Ainsi, le mécanisme répressif devait être amélioré. Et entre ici en scène le Consulting venant de la Corp : le NKVD, comme il se nommait à ce moment, connu à une époque plus récente sous le nom de KGB.

L’expérience du consultant était très vaste. Depuis l’époque de la guerre avec l’Axe, des formes de résistance furent aussi présentes dans d’autre pays, dans une gamme variée de modus operandi, avec généralement un degré élevé de danger, des tendances « syndicalistes » qui pouvait causer jusqu’à la faillite des succursales locales de communisme. Ainsi, en Pologne, un mouvement similaire, formé en général de militaires, a lutté tant contre l’Axe (« Armia Krajowa”) que contre les soviétiques (« Les soldats maudits ») depuis la guerre, ralliant jusqu’à 53.000 membres. En Ukraine, le « marketing » nationaliste de certains groupes similaires (« UPA ») était sur le point de causer de grandes pertes de territoire tout prêt du centre de pouvoir de Moscou. Les pays baltes, aussi petits qu’ils soient, se sont révélés aussi combatifs, causant eux-aussi des problèmes (« Les frères des forêts »). Jusque même en Bulgarie (« Goryanstvo »), où ses montagnes étaient pleines de haïdouks. Même chose pour la Yougoslavie (« Oustachi »). Autour de 1949, Tous ces mouvements avaient été détruits, or précisément en Roumanie, ces agissements échappaient à tout contrôle. Une situation Inadmissible.

Aussi, de nouvelles techniques ont été adoptées, combinée avec la « planification de mesures » dans leurs variantes les plus atroces, rappelés ici :

  • Recrutement d’informateurs dans le plus grand nombre possible  (jusqu’à 300 dans le cas Șușman),
  • Couper les ressources des haïdouks (jusqu’à 1000 poursuites dans le cas de Gavrilă),
  • Désinformation par la propagation de rumeurs et légendes plutôt digne de la littérature à sensation (Tous les haïdouks étaient des légionnaires, dans le cas contraire, ils étaient d’ancien délinquants de droit commun),
  • Infiltration d’agents sous couverture (qui a échoué après un bon début, mais a prouvé ses limites dans le cas Gavrilă),
  • Monter toutes sortes de pièges  (l’émigration en Grèce).
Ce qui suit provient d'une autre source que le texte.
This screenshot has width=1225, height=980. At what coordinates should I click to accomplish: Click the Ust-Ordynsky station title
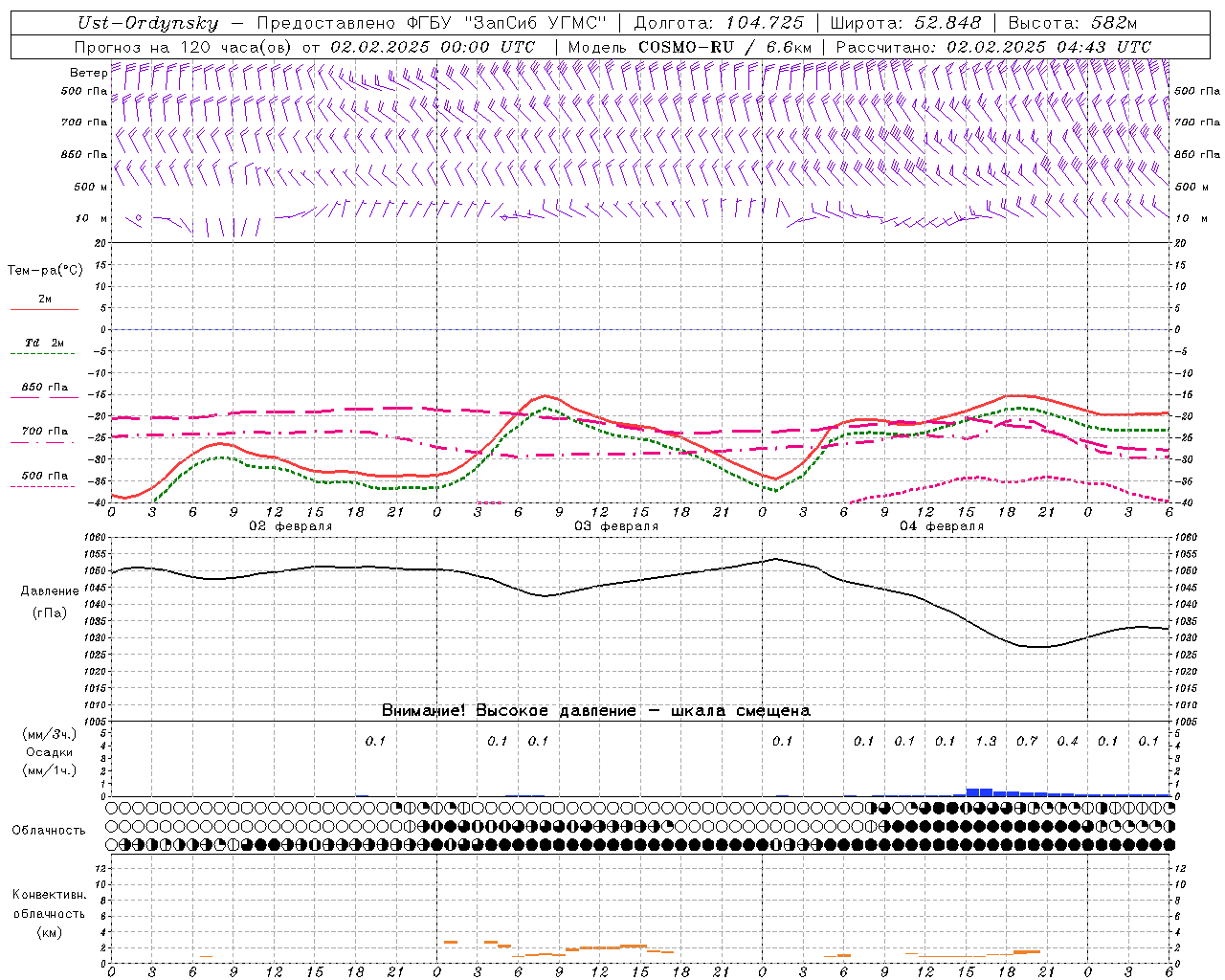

Les résultats ont tardé à apparaître, mais, sont finalement venus, les deux derniers haïdouks étant éliminés très tard : seulement en 1962. L’un d’entre-eux a été finalement tué, et l’autre n’a seulement été capturé qu’en 1976, entre-temps retiré de son activité. Tout ceci avec un énorme engagement financier et de ressources, jamais véritablement quantifiée. Cette dépense, sans qu’il ait été calculé un quelconque ROI (return of investment), a aussi généré ultérieurement la mise en retraite ou au placard, avec un paquet compensatoire consistent, de la plupart des noms mentionnés auparavant (Drăghici, Nicolski etc.).

Conclusion

Évitons, dans ce contexte, le mot « partisan », parce que, outre l’origine soviétique du nom, ces hommes ne soutenaient aucun parti. S’ils l’avaient jamais fait, maintenant, dans la forêt, il ne se poserait plus le problème de quelque réunions ou cotisations. Ils agissaient conformément à une idée si commune, même si elle s’est émoussée depuis, il s’agit de la dignité.

En l’absence d’une quelconque forme d’opposition, toute minime que soit son organisation, dans les années qui ont suivi l’élimination des haïdouks, la filiale de Roumanie de la multinationale communiste, conduite par un groupe criminel de la pègre politique, est devenue la maîtresse absolue des vies de toutes les personnes.

La multinationale a fait faillite en 1989 mais sa gigantesque dette entre toit le monde est resté à ce jour non recouvrée. De plus, aucun membre du management n’a été mis en prison. En fait, dans les anciens territoires où le totalitarisme s’est écroulé, les anciens employés des entreprises ont essayé, certains avec succès, d’obtenir de bons jobs dans le monde d’aujourd’hui. Un travail politique ou économique important, évidemment. Ils existent parmi nous et nous regardent sereinement, nous demandant impérativement de leur faire confiance. Sous leurs costumes de prix, qu’ils se sont habitués à porter, on peut encore voir les traces de sang avec lequel ils se sont souillés dans cet abattoir dédié à l’extermination de l’élite qui fut, pendant plus de 50 ans, ce que nous avons coutume d’appeler « notre pays ».

Support document : Luminița Banu – Ultilizarea rețelei informative în reprimarea rezitenței armate anticomuniste (L’utilisation des réseaux informatifs pour la répression de la résistance armée anticommuniste), publiée dan Mișcarea armată de rezistență anticomunistă din România. 1944-1962 (Le mouvement de la résistance armée anticommuniste de Roumanie, coord. prof. univ. dr. Gheorghe Onișoru, București, Editura Kullusys, 2003, pages. 317- 333.

Le film : Memorialul Durerii (Le mémorial de la souffrance) – un documentaire fleuve dont vous avez très probablement vu au moins un épisode (Note du traducteur : un documentaire des années 1990-2000 extrêmement poignant et connu par les roumains).

Memorialul Durerii est une série documentaire de télévision qui présente la persécution, les prisons, les camps de travaux forcés et la Securitate de la période communiste en Roumanie, réalisé par la TVR , dont le principal producteur est Lucia Hossu-Longin. Memorialul durerii comporte120 épisodes 120, achetés par la Bibliothèque du Congrès American et les archives Hoover [1]. Plus de  100.000 minutes ont été filmées, dans lesquelles où figurent des survivants des prisons communistes. Il n’y a aucune différence entre ce dernier et le film documentaire bulgare « Les survivants » (Un film documentaire du régisseur bulgare Atanas Kiriakov, traitant du goulag bulgare, respectivement des goulags de Belene et Loveci, en Bulgarie.)